De polder werd vanaf circa de tweede helft van de 19e eeuw bemalen door een molen. Aanvankelijk was dat een kleine spinnenkop, maar in 1878 werd met gebruikmaking van twee gesloopte molens bij Leek een nieuwe, stevige, achtkante poldermolen gebouwd. Dit is de molen die nog altijd veelvuldig draaiend in het landschap te zien is. Sinds jaar en dag wordt de molen vergezeld door een molenaarswoning. Nog steeds wordt dit huisje bewoond door de molenaars. Decennialang werd de molen bediend door de familie Rienks. Met recht is dit een echte molenaarsfamilie te noemen. Riek, de dochter van het echtpaar, trouwde zelf ook met een molenmaker/molenaar, en wel de bekende Groninger molenman Bernard Dijk. Bernard en Riek gingen na hun trouwen wonen bij poldermolen De Eolus aan het Aduarderdiep. Bernard is vooral bekend geworden in de (Groninger) molenwereld door de vele vrijwillige molenaars die hij op korenmolen De Onderneming in Vierhuizen heeft opgeleid. De bekendste is wellicht cabaretier Herman Finkers die de opleiding helaas nooit afgerond heeft. Na het overlijden van de ouders van Riek Dijk-Rienks is de molenaarswoning van de Koningslaagte nog enige tijd bewoond geweest door vrijwillig molenaar Lammert Groenewold, een familielid van de familie Rienks.

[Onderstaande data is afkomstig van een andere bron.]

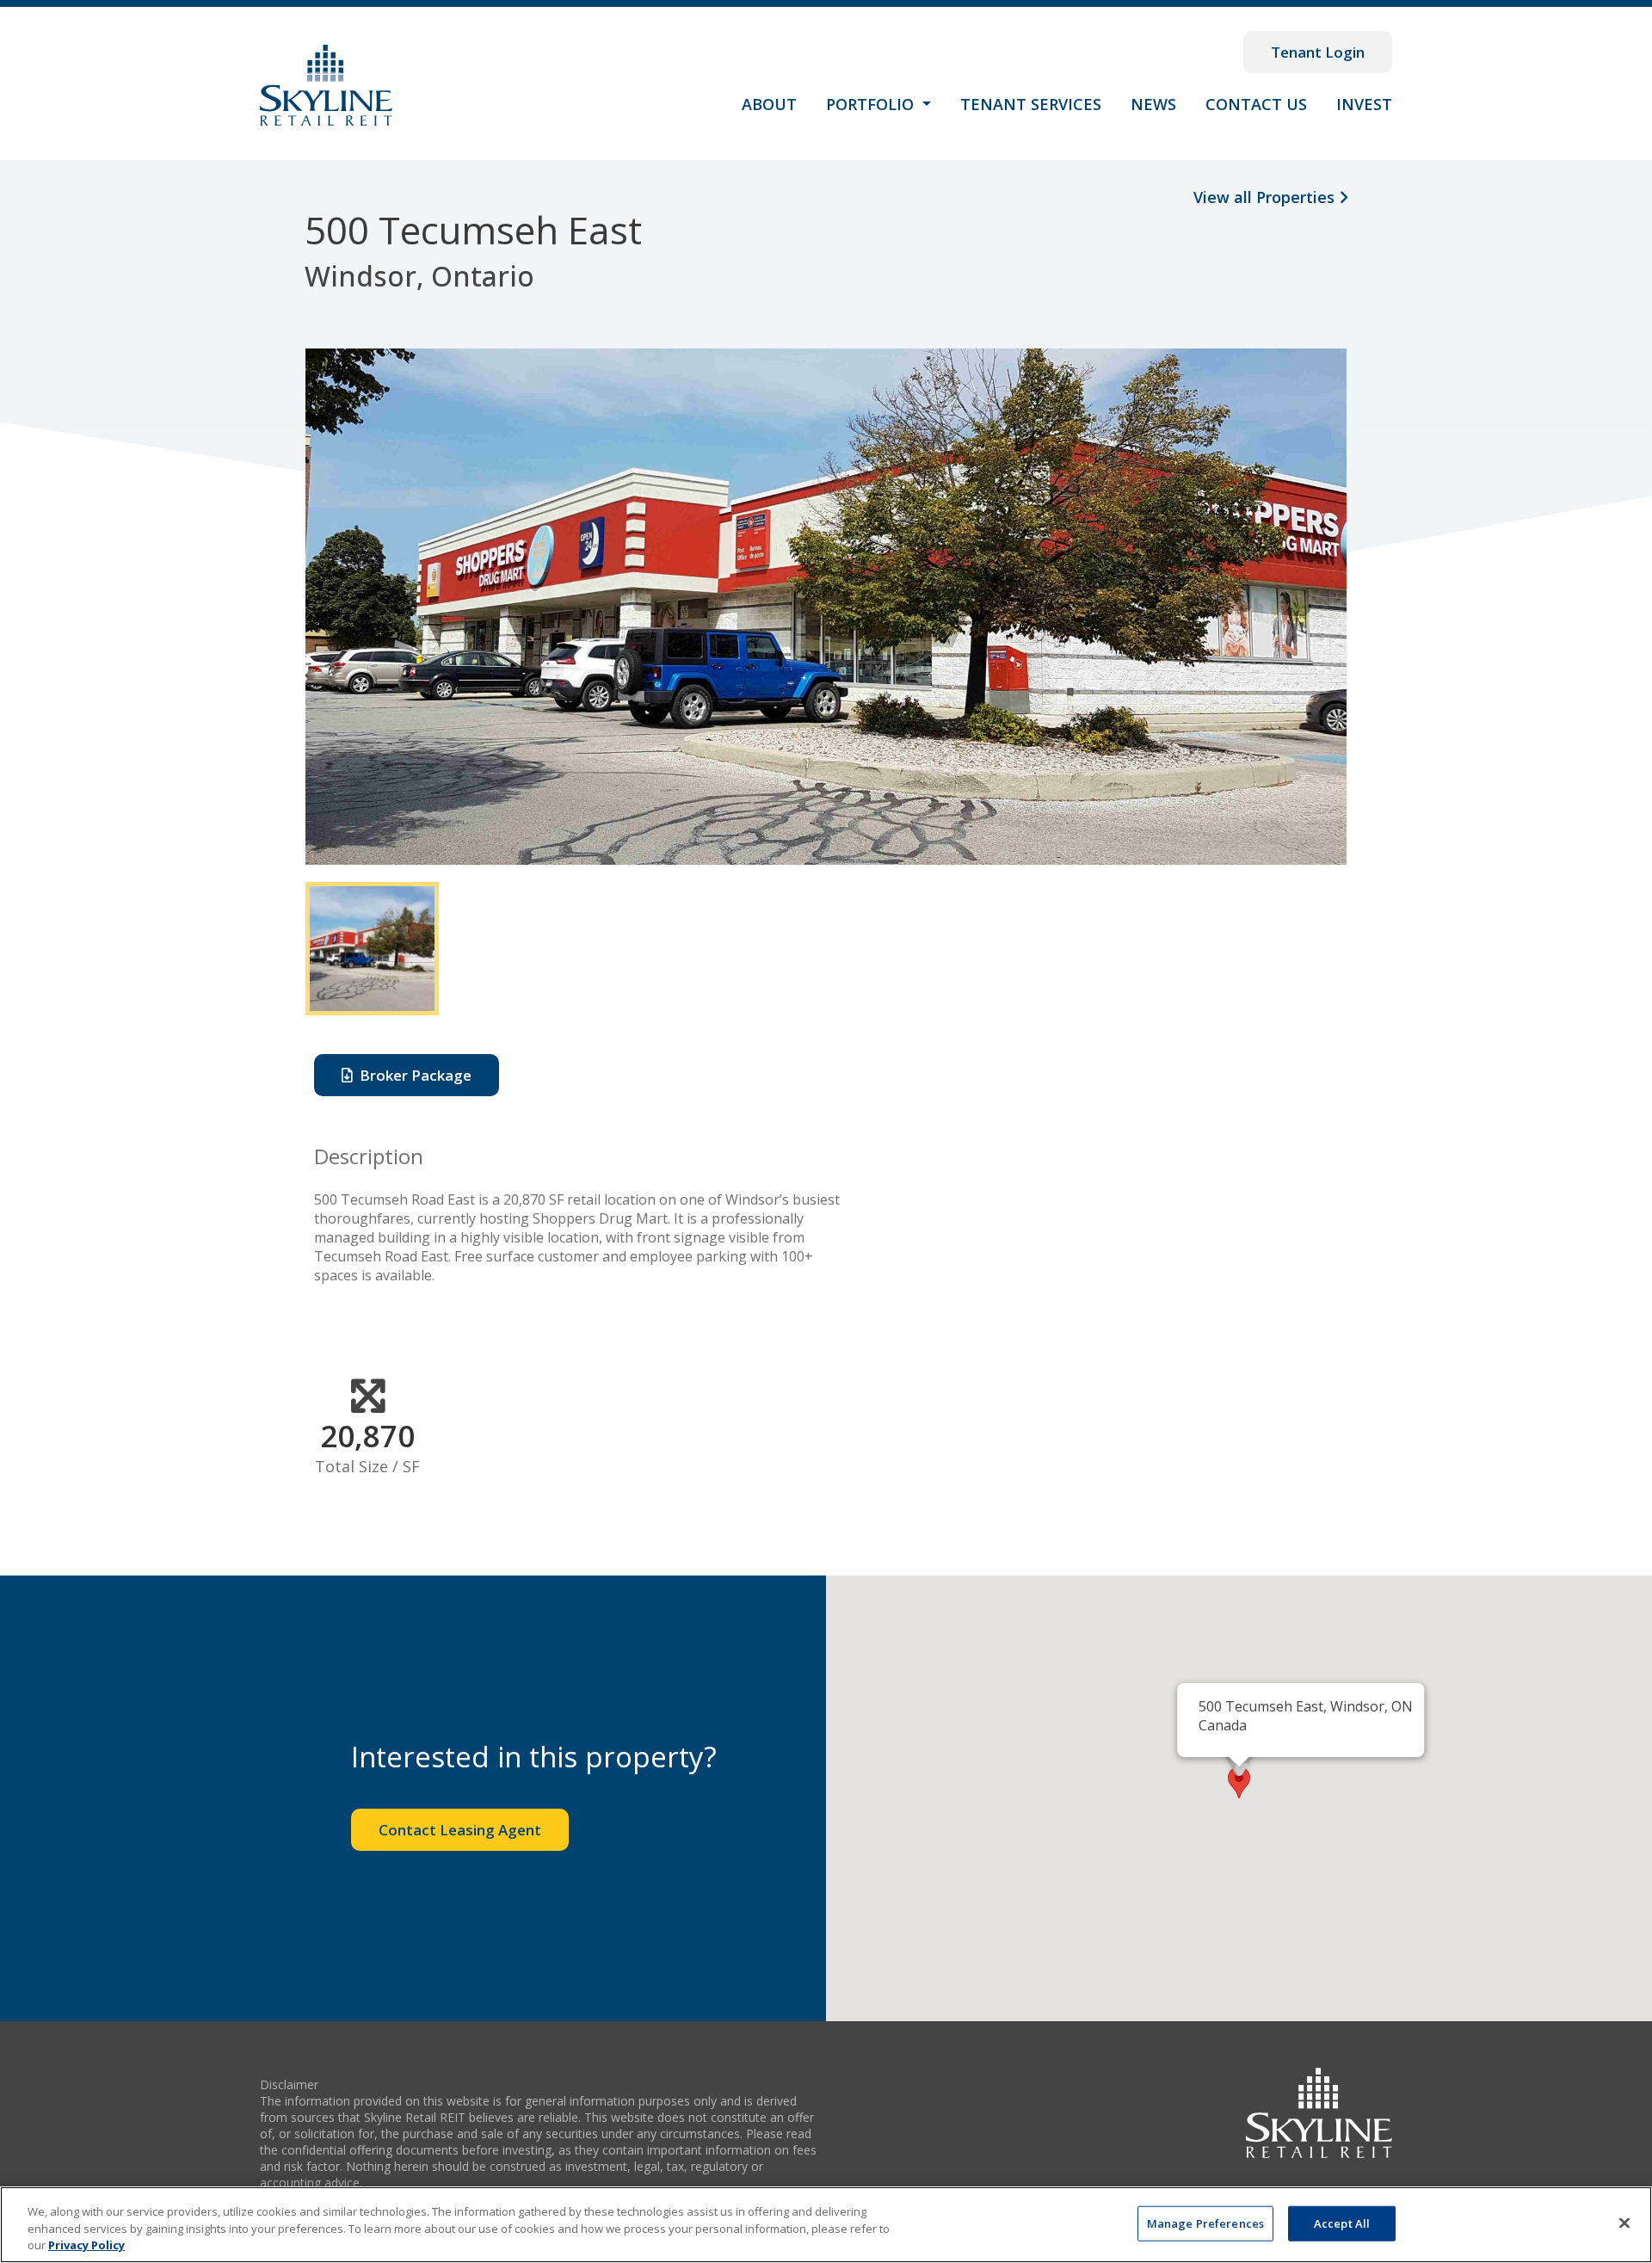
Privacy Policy (86, 2245)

Het verhaal van de huidige bewoners van de Koningslaagte is haast een modern sprookje te noemen. Vrijwillig molenaar Hendrik-Jan Berghuis woonde al meer dan tien jaar alleen in het huisje bij de molen toen hij via via bezoek kreeg van twee zussen, zelf ook allebei vrijwillig molenaar en wel in Haarlem. Mieke, de oudste van de twee, raakte meer en meer in de Groninger molens geïnteresseerd, maar voornamelijk ook in molenaar Hendrik-Jan. Enige tijd later trouwden Hendrik-Jan en Mieke en sindsdien dragen ze zorg voor zowel de Koningslaagte als de nabijgelegen korenmolen Wilhelmina in Noorderhoogebrug, aan de rand van de stad Groningen. En wie weet zal de familiegeschiedenis in de Koningslaagte zich voortzetten. Zoons Matthijs en Steven van het echtpaar Berghuis zijn op hun jonge leeftijd al net zo enthousiast en fanatiek met molens bezig als hun ouders.